Desde hace más de 20 años lucha para que los muchos dirigentes que han pasado por su localidad, la ayuden a mejorar sus condiciones de vida. Si la considerasen como un caso social, le podrían ser entregadas algunas de las cosas de que carece, tales como: un colchón para su desvencijada cama, ropa, y sobre todo, una cocina donde poder preparar sus alimentos, sin el peligro con el que lo hace.

A pesar de su avanzada edad, cocina con leña. Dos ladrillos le sirven de soporte a sus ollas mugrientas. En ocasiones cocina con una lata de aserrín, que se conoce con el nombre de “nono”, que se mantiene encendida todo el día.

A pesar de tener hijos, no la pueden ayudar mucho, porque atraviesan la misma miseria que ella.

Para llegar a su cuarto empobrecido, se atraviesa un portón y se camina por un trecho de piedras.

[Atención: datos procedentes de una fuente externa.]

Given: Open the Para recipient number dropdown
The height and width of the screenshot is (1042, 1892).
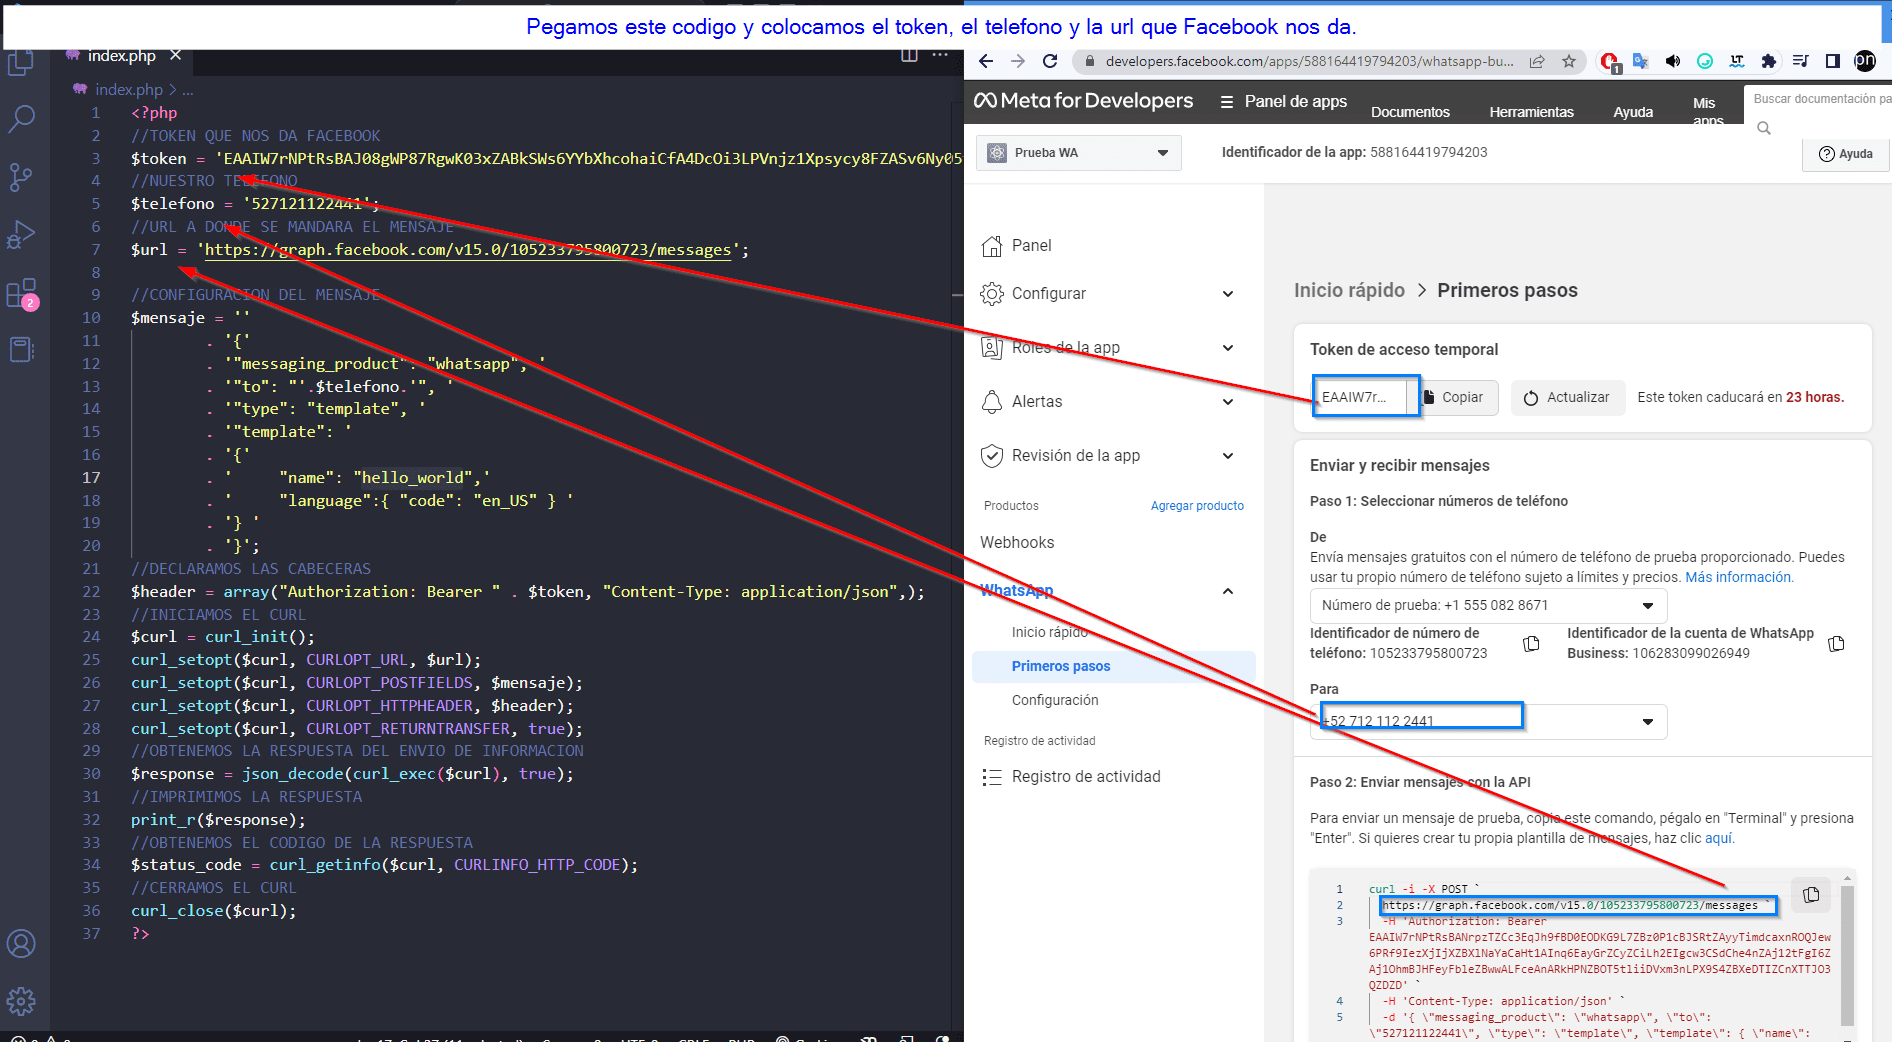Looking at the screenshot, I should (x=1647, y=721).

Lo primero que ves es una cama sucia, con unas ligas negras que sirven de bastidor, donde duermen ella y un nieto de 35 años, diagnosticado con retraso mental, llamado Michel Rondón Fonseca.

Hay dos ventanas, pequeños bultos de trapos viejos, cargados de polvo. Apesta a orina, ya que realizan sus necesidades fisiológicas donde primero encuentren, porque a veces no pueden acudir a la letrina por estar distante y al aire libre, llena de cucarachas y otros insectos.

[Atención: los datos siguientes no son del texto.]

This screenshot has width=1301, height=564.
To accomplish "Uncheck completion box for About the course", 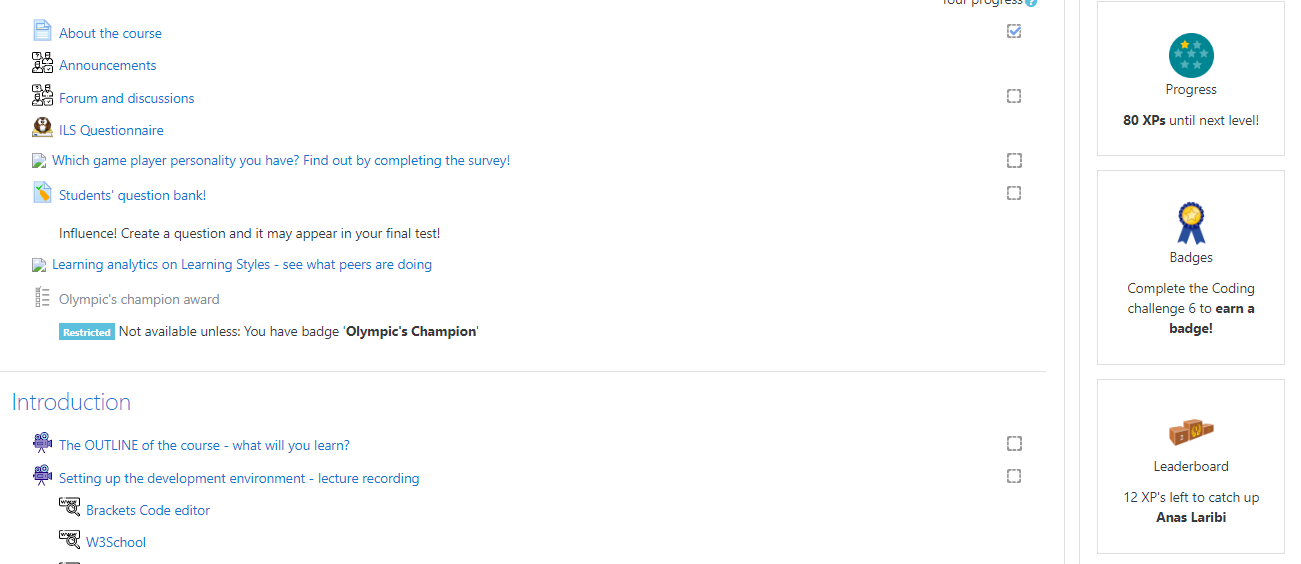I will coord(1014,31).
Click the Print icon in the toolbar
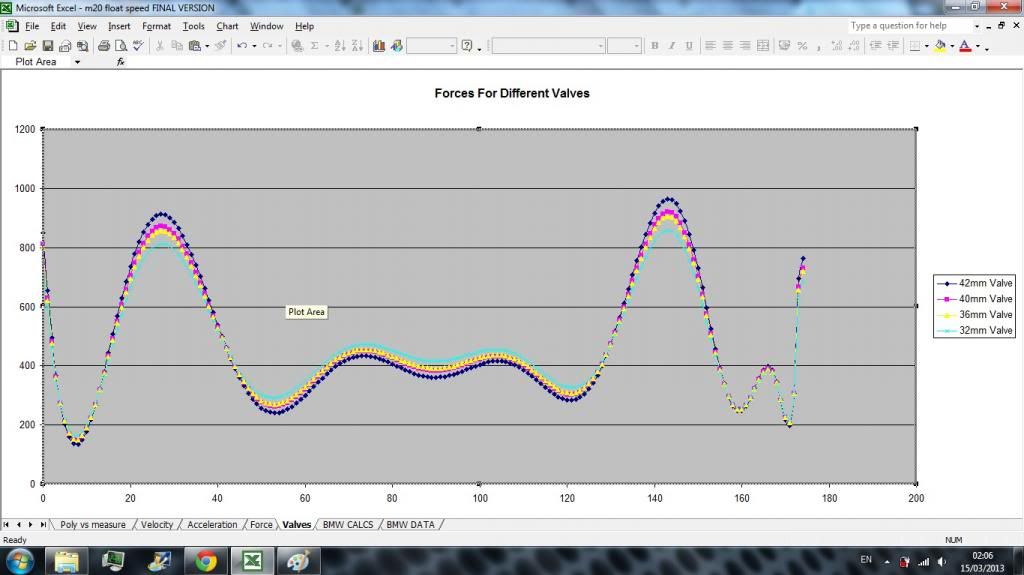The width and height of the screenshot is (1024, 575). click(x=103, y=46)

La familia ha acudido al Consejo No.13 de la Comunidad de Caimarí, para solicitar materiales de construcción para poder levantarle un pequeño baño y una cocinita para ambos enfermos, pero no han respondido su solicitud.

Michel, el nieto, a pesar de su lenguaje incoherente y su retraso mental, se gana la vida en la Terminal de Ómnibus Municipal, llamando a los pasajeros y llenando las máquinas y guaguas que viajan a otros lugares y los coches tirados por caballos. Las limosnas que algunas personas le entregan no le alcanzan para el sostén de él y su abuela, pero al menos es algo que tienen para comprar alimentos.

Michel es muy conocido por los gritos que da mientras realiza este trabajo.

Dorita, como todos la llaman, está muy delgada por el paso de los años y las isquemias que ha sufrido, a lo que hay que añadir la falta de higiene, de medicinas y la mala alimentación.

Esta sufrida anciana espera que un día alguien llegue a su cuarto y le tienda la mano a su nieto antes de que muera de una pobreza tan extrema como la que ella tiene.

¡Y con casos así se atreven a decir que este gobierno se preocupa por la justicia social! Habría que preguntar cuántos familiares de los dirigentes viven en estas condiciones y si la justicia social que proclaman consiste en que los hijos de Fidel Castro y de su hermano, el actual mandatario, anden por el mundo en yates y jueguen golf, mientras muchos cubanos se mueren de hambre.